### TASK TO COMPLETE
Your answer should be every line of the entries that has the string "Berikat" in it.

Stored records
____
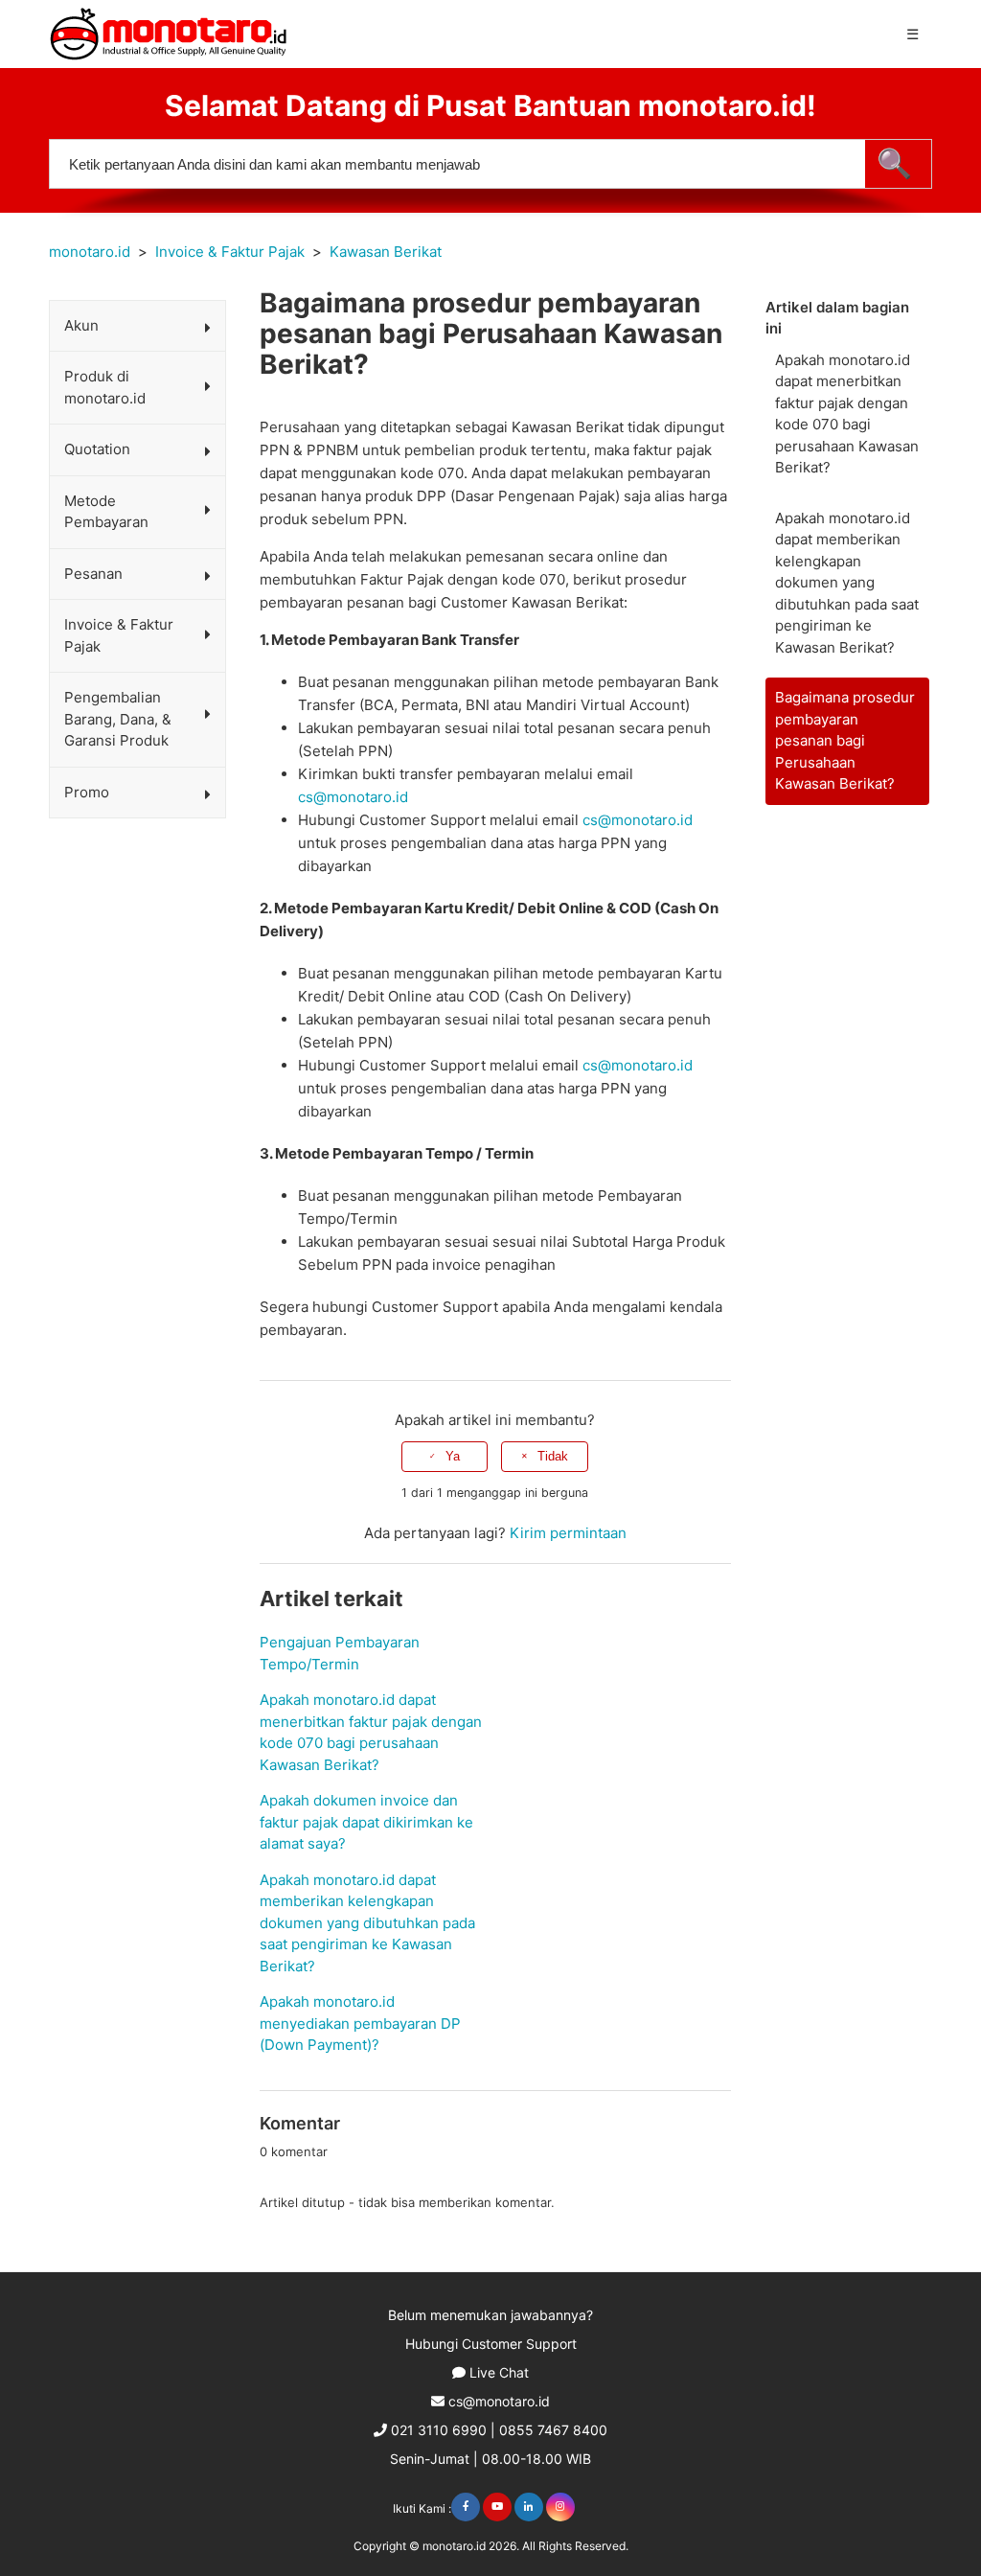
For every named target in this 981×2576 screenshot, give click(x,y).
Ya (452, 1456)
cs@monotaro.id (353, 797)
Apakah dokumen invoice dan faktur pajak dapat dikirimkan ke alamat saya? (366, 1821)
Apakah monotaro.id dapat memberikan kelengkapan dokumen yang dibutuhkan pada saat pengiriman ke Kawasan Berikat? (847, 582)
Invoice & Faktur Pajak (230, 251)
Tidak (552, 1456)
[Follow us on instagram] (560, 2507)
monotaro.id (89, 251)
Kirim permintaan (568, 1533)
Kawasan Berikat (386, 251)
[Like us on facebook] (465, 2507)
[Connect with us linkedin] (528, 2507)
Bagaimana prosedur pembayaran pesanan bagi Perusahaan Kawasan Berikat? (845, 740)
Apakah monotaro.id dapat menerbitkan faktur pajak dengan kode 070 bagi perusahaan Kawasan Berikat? (847, 414)
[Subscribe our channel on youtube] (497, 2507)
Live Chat (499, 2372)
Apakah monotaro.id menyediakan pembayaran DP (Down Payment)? (360, 2023)
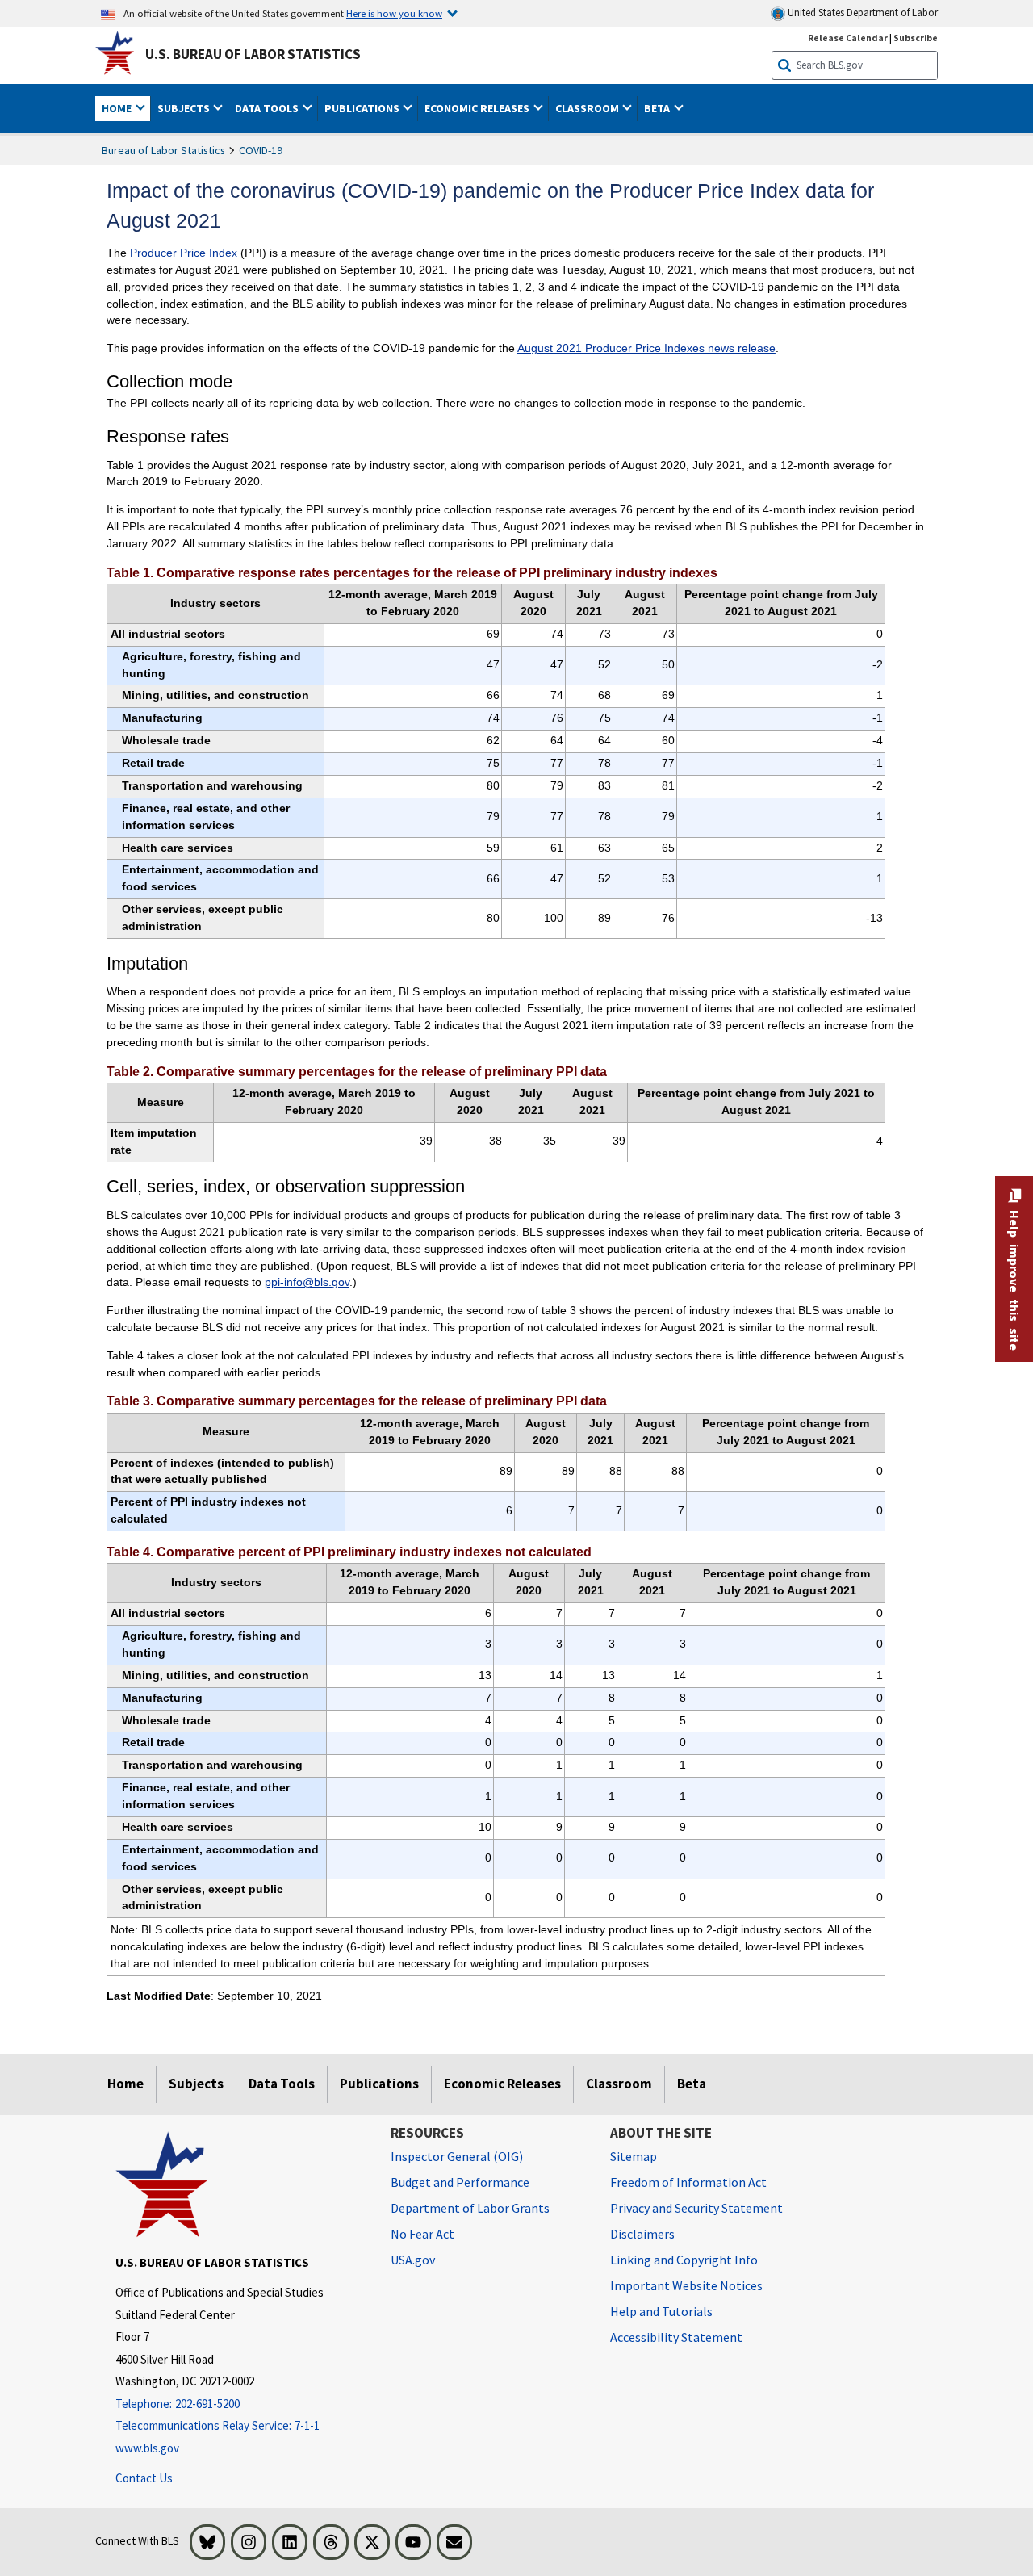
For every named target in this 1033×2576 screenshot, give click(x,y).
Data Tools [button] (268, 108)
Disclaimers (642, 2234)
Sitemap (633, 2156)
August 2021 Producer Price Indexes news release (646, 347)
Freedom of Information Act (688, 2182)
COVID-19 (260, 150)
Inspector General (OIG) (457, 2156)
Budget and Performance (460, 2182)
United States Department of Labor (861, 12)
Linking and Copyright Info (684, 2259)
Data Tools (282, 2083)
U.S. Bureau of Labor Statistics (253, 54)
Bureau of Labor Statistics (163, 150)
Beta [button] (658, 108)
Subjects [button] (184, 108)
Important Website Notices (686, 2285)
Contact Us (144, 2478)
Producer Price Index (183, 252)
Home (125, 2083)
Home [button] (118, 108)
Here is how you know (394, 12)
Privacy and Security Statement (696, 2208)
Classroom (619, 2083)
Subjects (196, 2083)
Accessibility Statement (676, 2337)
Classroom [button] (588, 108)
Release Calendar (848, 37)
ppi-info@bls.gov (307, 1281)
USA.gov (413, 2259)
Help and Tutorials (661, 2311)
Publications (379, 2083)
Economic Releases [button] (478, 108)
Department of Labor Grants (470, 2208)
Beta (691, 2083)
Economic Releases (502, 2083)
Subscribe (915, 37)
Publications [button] (363, 108)
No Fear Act (422, 2234)
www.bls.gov (147, 2448)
____
### ANSWER TO THIS PROBLEM
Apakah monotaro.id dapat memberikan kelengkapan dokumen yang dibutuhkan pada saat pengiriman ke Kawasan Berikat? (847, 582)
Kawasan Berikat (386, 251)
Bagaimana prosedur pembayaran pesanan bagi Perusahaan Kawasan Berikat? (845, 740)
Apakah monotaro.id dapat menerbitkan faktur pajak dengan kode 070 bagi perusahaan Kawasan Berikat? (847, 414)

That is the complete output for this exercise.